• RECORDED DATA:

====

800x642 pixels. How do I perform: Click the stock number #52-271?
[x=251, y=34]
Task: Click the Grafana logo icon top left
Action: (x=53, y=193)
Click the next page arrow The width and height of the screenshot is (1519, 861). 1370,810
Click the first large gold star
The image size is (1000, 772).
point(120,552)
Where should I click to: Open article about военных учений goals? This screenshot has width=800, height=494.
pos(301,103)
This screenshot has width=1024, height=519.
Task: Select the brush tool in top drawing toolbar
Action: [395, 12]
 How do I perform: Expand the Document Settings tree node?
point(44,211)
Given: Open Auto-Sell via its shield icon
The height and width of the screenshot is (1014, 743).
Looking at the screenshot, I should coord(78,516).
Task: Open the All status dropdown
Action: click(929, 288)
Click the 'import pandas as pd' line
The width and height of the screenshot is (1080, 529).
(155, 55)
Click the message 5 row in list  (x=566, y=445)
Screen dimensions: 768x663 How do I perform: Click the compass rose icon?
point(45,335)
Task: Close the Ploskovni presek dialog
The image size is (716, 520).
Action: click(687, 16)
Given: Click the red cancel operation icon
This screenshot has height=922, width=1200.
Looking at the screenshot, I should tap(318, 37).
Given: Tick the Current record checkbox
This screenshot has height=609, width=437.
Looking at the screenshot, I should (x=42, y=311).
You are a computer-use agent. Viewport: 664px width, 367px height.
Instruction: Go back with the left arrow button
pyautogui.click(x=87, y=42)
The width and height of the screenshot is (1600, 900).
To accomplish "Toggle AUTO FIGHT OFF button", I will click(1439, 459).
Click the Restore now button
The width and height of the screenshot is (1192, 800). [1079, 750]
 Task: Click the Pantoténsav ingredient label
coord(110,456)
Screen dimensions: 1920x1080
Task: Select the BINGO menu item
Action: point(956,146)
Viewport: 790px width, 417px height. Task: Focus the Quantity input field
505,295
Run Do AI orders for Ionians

====

• TASK OBJECTIVE:
When a line above includes the word "Given", please list that line.

• RESULT BELOW:
Given: Open Auto-Sell via its shield icon
Given: Click the red cancel operation icon
Given: Tick the Current record checkbox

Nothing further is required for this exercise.